WHEN young athletes with intellectual disabilities rubbed shoulders with Shanghai basketball icon Yao Ming at a recent fundraising event in the city, it was a proud moment for Dr Timothy Shriver, chairman and CEO of the Special Olympics.
Boston-born Shriver, who heads the world's largest sports organization for children and adults with intellectual disabilities, was delighted to see the young Special Olympians meeting and dining with the former NBA Houston Rockets star, plus speed skating legend Yang Yang.
The event, which also featured well-known media figure Yang Lan, raised 1,944,000 yuan (US$311,753) for the Shanghai Special Care Foundation and helped promote the forthcoming Special Olympics World Winter Games.
During the trip, Shriver met some of the new leaders of China and exchanged ideas and visions for the development of the Special Olympics in China. He shared these with Shanghai Daily.
The Special Olympics holds training and competitions all year round, involving more than 4 million athletes in 170 countries in some 53,000 events annually at local, national and regional levels.
Every two years, the organization holds the Special Olympics World Games, and this month the 2013 winter games will be held in Pyeongchang, South Korea. The event is expected to attract almost 3,300 athletes and coaches from 112 countries.
The Special Olympics is a separate organization to the International Paralympic Committee, which runs Paralympic Games for athletes with a range of physical and intellectual disabilities immediately after the Olympic Games.
To Shriver, every special child has their own gifts and the potential to become a star like anyone else. As head of the Special Olympics, he has been fighting discrimination against people with intellectual disabilities for decades.
"Thousands of years of human history seem to have the same pattern, which is to exclude people with intellectual disabilities. I've studied this in the ancient Greeks and in Biblical times in the Middle East," explained Shriver.
"In almost every culture, there's an assumption that if a child has an intellectual disability, for example Down's syndrome or autism, then somehow they're hopeless. That's the biggest barrier; because they are not."
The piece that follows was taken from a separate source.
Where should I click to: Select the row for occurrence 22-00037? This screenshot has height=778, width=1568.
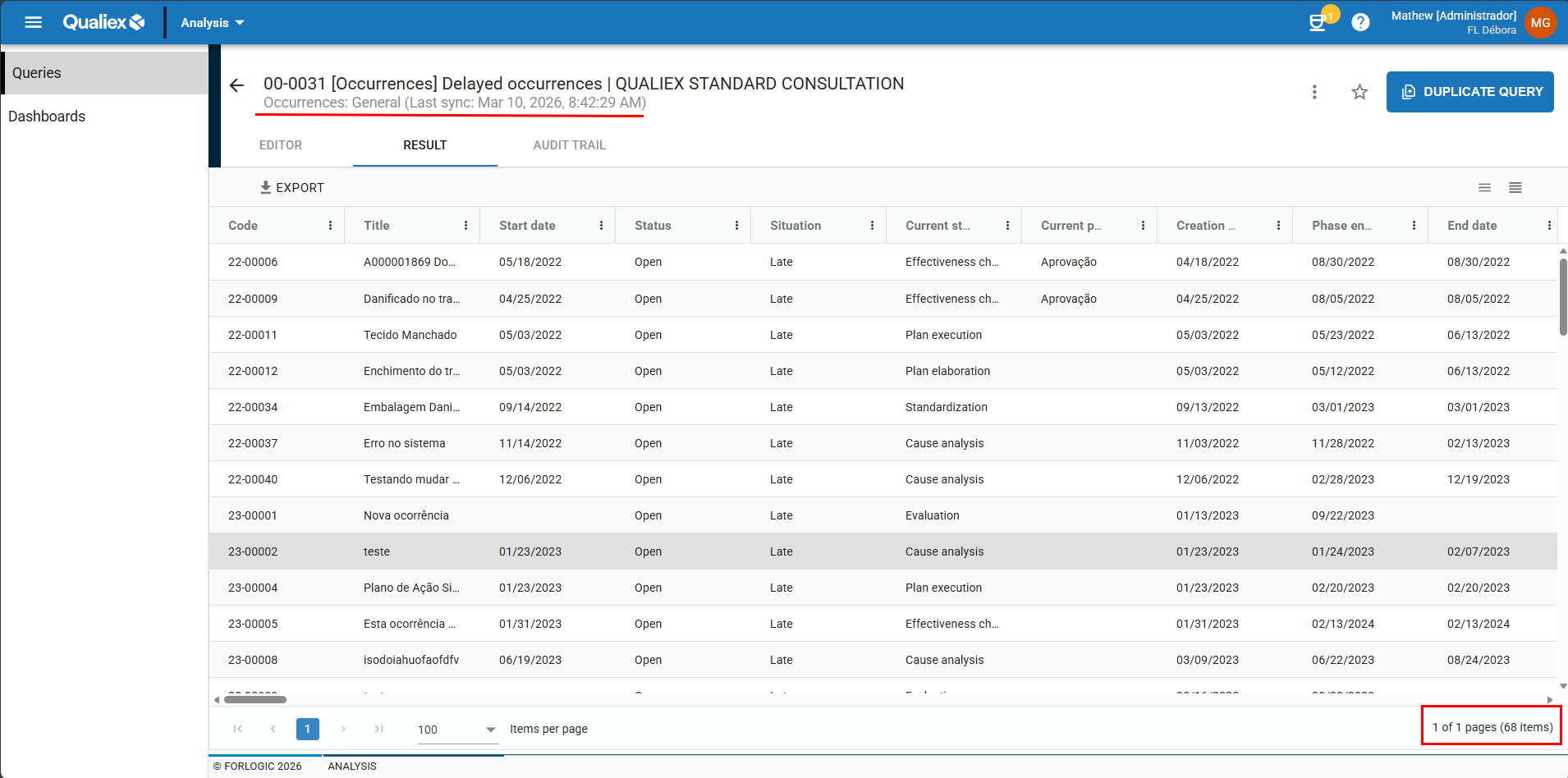(x=253, y=443)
Having started his career as a high school teacher and holding a PhD in education, Shriver knows how painful such negative attitudes are for the families of the children.
"If I were to say I have a child with intellectual disabilities, people would say, 'Oh, I'm sorry.' It's very painful for parents to hear that," Shriver said.
"Imagine someone who suddenly saw you and said, 'I'm sorry' about who you are. You haven't done anything. You just happen to look different. This attitude is very deep and will take us decades to fight.
"We're fighting it and every day we do a little better but it's very deep prejudice. This is a big problem in China; this is a big problem everywhere."
Shriver's mother, Eunice Kennedy Shriver, a member of the Kennedy family, ran Camp Shriver which evolved into the Special Olympics. His connection to China goes back to his father, Sargent Shriver, who as chairman of the Special Olympics brought the concept to China in the 1980s.
"My father came here for the Special Olympics and there were some big challenges," Shriver recalled. "There was a sense that disability didn't exist. There was a lot of hiding - intellectual disability in particular. My dad met with people and they would say, 'Well, we don't have any of these people'."
"Obviously there are people with disabilities everywhere - hundreds of millions in the world. But at the time, China was going through many changes, moving toward fully opening to the outside world," he said.
In the years since, Shriver has witnessed the development of special care for intellectually disabled children in China, with the establishment of nearly 1,000 special schools.